Up-Chelsea and Down to Soho

The cool thing about a lot of the galleries here is that they are on such a grand scale–gorgeously designed art warehouses for big ideas. There are a lot of wonderful intimate spaces, sure, but the cavernous spaces of Mary Boone, Gagosian and Luhring Augustine are like art carnivals, just spectacular. Gagosian has a super show up of sculptures by David Smith from the 50’s and 60’s, really a mini-museum show of work based on the human form. Mary Boone has a few like super gigantic catoony paintings by Brian Alfred (pictured below left, a time-lapsed painting?), and Luhring Augustine has some sculptures by Rachel Whiteread. I don’t know about the rest of you, but if you’ve seen one Rachel Whiteread, you’ve seen ’em all, honey. Actually, I did find myself drawn to their nuance and delicacy. For this body of work she created casts of the insides of cardboard boxes in plaster, illustrating the aesthetic and conceptual complexities of the utilitarian cardboard box. One of the highlights of yesterday’s outing was a short film called Zoo by a Finnish artist, Salla Tykkä at Yvon Lambert. The camera follows a Hitchcock blonde type woman (below right) around a zoo as she observes and photographs, the point of view shifting back and forth from the animals’ to hers. The soundtrack is ominous and filled with menace. An underwater rugby game is intercut into her trip through the zoo. The film ends with her walking into the water of the bear pen, then cuts to her floating face down. Hey, this is my story! The film uses Hollywood narrative strategies to encourage us to watch ourselves watching, as gendered spectators and participants. We also saw Louise Fishman’s giant gestural abstractions at Cheim & Reid, Tony Oursler’s entertaining video sculptures at Metro Pictures, yet more silly Fischli+Weiss work at Matthew Marks’ up-Chelsea space, enough already, and an interesting show at Jack Shainman of work by Hank Willis Thomas. He’s taken out the text and logos of advertising imagery, revealing the visual strategies and cultural stereotypes used by the advertisers. Michael Raedecker has an interesting show at Andrea Rosen, of pretty and minimally embroidered paintings matted with clumps of hair.

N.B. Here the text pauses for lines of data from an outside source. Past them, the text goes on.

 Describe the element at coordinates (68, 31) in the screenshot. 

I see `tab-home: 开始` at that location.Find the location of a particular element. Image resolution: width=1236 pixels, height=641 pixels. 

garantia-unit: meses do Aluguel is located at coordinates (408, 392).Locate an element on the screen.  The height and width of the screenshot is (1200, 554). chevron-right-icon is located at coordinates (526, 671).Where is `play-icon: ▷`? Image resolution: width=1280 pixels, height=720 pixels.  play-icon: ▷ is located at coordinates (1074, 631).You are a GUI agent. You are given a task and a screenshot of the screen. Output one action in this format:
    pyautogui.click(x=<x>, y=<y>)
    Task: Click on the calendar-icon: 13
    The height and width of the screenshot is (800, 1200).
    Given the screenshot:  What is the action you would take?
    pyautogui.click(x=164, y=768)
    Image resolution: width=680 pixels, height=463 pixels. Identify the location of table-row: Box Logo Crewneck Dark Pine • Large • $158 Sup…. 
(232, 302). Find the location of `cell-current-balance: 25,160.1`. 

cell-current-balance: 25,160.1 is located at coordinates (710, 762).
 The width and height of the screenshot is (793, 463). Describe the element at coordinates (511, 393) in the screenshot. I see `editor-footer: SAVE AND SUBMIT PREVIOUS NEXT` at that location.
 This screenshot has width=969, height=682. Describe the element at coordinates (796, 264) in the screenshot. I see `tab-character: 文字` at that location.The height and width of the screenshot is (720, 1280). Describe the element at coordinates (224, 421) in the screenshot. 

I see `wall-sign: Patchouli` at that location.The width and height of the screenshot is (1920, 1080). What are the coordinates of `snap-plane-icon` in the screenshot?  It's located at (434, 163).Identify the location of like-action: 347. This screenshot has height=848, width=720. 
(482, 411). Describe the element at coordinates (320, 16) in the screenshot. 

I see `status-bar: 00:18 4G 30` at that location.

Today we took a stroll through Soho. I haven’t been there since the late 80’s and early 90’s, before all the galleries moved to Chelsea, so it was a bit of a shocker to see how significantly the vibe there has shifted. It’s like an art ghost town, only the former galleries aren’t empty, they’re Prada stores.

The Gallery That Never Died

Yesterday BC and I strolled through a few more Chelsea Galleries (more about them later). We were a bit surprised and unnerved to see the gallery where I was supposed to be showing, that was supposed to have closed, OPEN. I stopped in to get my two prints that they had and talked with the gallery assistant. He said that the gallery got an extension from the landlord, but that he hasn’t been paid in weeks, the director’s in the hospital but he’s not “allowed” to say what he’s being treated for, and the current show is coming down halfway into its run. I took my damaged prints, said goodbye and good luck, and split.

An Evening at Bill’s

Last night I had dinner at Bill Jacobson’s in Brooklyn. Bill’s this really interesting photographer who became quite well known for photographing blurry people. And things. During the height of the AIDS epidemic, his images were an especially poignant reminder of the people who were slipping away. Well, he’s now photographing things in focus, which is sending everyone into a tizzy. His recent work seems to convey the same sense of stillness and formal rigor, just lovely images. He looked at my slides and we ate takeout Thai in his studio. It turns out that he will be visiting with friends in San Francisco who live a block away from me, so it’ll be nice to hang with him back home, too. He’s a very sweet, intelligent, and talented man. I didn’t get to see much of Brooklyn on the way to his studio, but man, the area near where he lives is super hip. I was the oldest one in the subway, by about 20 years, and everybody had on fabulous outfits. This one guy had on a fake fur coat that looked just like a tailored gorilla suit. I have to have one.